1. Construction of HBV-carrier mouse model and treatment strategy of novel HBV treatment drug
1.1HBV-Carrier mouse model construction
Construction of pAAV/HBV1.2 mouse model: taking normal adult 5-6w C57BL/6J mice, dissolving pAAV/HBV1.2 plasmid in sterile physiological saline, and injecting 8 mu g of plasmid into each mouse within 5-8s by tail vein high pressure injection, wherein the injection volume is 10% of the mass of the mouse. After 6w, mouse serum was collected. Mice with serum HBsAg concentrations greater than 500ng/ml were default to HBV-carrier mice.

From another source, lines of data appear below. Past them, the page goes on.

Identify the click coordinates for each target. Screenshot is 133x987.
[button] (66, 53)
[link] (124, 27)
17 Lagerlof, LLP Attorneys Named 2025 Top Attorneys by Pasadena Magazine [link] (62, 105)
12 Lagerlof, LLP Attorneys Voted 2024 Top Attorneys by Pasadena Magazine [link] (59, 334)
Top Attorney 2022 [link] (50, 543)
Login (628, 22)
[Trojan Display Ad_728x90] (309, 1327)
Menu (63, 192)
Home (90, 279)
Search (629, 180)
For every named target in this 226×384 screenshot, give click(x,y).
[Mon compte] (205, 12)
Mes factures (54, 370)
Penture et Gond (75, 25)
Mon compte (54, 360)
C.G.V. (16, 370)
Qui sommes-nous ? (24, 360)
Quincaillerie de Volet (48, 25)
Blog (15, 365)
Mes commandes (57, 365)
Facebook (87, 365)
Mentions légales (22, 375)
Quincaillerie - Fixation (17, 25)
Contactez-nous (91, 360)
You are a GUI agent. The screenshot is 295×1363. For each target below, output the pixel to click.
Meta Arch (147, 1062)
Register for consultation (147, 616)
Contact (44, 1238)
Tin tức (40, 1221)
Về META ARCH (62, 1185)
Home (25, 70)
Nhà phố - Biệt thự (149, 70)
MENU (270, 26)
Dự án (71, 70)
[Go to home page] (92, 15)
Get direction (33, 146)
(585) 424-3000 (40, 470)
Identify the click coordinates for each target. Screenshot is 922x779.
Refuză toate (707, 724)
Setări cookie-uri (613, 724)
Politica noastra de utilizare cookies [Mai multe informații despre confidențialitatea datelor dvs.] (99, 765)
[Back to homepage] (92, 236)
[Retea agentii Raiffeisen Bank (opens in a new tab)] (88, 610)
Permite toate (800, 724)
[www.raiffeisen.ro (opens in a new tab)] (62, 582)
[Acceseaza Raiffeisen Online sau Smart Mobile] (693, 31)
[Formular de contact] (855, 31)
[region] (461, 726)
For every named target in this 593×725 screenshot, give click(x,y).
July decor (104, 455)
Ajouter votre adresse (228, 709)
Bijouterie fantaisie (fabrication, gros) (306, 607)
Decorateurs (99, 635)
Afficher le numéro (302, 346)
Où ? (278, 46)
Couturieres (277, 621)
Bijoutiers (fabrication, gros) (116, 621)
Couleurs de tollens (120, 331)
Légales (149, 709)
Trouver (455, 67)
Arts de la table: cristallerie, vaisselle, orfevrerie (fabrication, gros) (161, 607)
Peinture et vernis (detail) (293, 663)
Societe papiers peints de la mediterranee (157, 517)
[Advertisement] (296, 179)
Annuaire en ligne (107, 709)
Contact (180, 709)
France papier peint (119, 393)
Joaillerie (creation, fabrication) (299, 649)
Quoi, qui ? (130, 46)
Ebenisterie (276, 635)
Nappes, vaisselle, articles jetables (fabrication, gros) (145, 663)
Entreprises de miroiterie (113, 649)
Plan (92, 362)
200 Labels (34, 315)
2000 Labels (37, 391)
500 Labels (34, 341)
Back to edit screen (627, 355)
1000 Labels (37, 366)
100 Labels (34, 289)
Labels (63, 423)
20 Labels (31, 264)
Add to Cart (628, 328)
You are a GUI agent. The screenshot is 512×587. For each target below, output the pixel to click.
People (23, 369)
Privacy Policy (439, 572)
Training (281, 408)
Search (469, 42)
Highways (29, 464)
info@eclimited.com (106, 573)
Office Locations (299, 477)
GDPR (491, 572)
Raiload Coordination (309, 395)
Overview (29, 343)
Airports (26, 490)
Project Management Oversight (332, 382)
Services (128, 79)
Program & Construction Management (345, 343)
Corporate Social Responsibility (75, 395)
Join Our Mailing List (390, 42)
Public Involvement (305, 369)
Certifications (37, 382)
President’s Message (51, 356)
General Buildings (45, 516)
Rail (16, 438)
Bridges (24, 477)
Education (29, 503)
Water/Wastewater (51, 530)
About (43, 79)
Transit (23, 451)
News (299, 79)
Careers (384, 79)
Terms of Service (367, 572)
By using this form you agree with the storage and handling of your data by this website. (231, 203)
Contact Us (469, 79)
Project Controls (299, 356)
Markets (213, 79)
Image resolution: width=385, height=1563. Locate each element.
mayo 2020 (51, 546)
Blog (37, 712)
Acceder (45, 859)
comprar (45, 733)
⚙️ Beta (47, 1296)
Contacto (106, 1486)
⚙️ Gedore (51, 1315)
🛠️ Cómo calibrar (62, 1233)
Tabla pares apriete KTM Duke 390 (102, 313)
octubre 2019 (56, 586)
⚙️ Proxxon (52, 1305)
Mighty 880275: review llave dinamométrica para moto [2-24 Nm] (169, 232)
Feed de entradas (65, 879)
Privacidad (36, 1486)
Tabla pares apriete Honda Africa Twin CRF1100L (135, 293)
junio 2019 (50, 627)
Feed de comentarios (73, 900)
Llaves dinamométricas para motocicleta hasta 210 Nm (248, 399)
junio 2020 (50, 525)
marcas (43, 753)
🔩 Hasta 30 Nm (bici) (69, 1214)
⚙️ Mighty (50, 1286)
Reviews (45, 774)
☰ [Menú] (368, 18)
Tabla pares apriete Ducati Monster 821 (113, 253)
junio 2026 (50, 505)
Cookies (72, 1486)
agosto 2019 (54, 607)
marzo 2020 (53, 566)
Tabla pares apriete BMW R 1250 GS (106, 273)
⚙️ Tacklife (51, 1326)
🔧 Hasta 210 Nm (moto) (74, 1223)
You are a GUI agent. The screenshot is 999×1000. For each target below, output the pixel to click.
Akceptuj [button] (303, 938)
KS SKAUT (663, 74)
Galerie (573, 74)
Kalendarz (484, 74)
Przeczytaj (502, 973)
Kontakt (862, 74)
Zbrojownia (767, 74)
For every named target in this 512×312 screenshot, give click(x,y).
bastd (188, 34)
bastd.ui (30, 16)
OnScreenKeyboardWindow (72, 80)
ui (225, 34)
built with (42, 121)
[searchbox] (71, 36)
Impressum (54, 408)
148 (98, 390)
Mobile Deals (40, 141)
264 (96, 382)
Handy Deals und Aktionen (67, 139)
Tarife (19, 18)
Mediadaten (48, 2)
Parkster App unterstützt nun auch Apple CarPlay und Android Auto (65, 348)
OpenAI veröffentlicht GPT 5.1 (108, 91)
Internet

Constructing a rAAV-HBV 1.3 mouse model: taking a normal adult C57BL/6J mouse with 5-6w, dissolving the rAAV-HBV 1.3 virus in sterile physiological saline, and injecting the virus into the mouse through tail vein. After 6w, mouse serum was collected. Mice with serum HBsAg concentrations greater than 500ng/ml were default to HBV-carrier mice. 1.2 immunization strategy for "Prime-boost" (Prime-boost) of novel HBV therapeutics
The experimental group immunized rHBV vaccine (containing HBsAg 2 μ g) + simvastatin (100 μ g) (abbreviated as "rHBV + Sim"), rHBV vaccine (containing HBsAg 2 μ g) + lovastatin (100 μ g) (abbreviated as "rHBV + Lov"), negative control immunized rHBV vaccine (containing HBsAg 2 μ g) (abbreviated as "rHBV-alone"), simvastatin alone (100 μ g) (abbreviated as "Sim-alone"), lovastatin alone (100 μ g) (abbreviated as "Lov-alone"), and blank control injected with PBS of the same volume and immunized 3 times (Prime-boost) at one week intervals, as shown in FIG. 1.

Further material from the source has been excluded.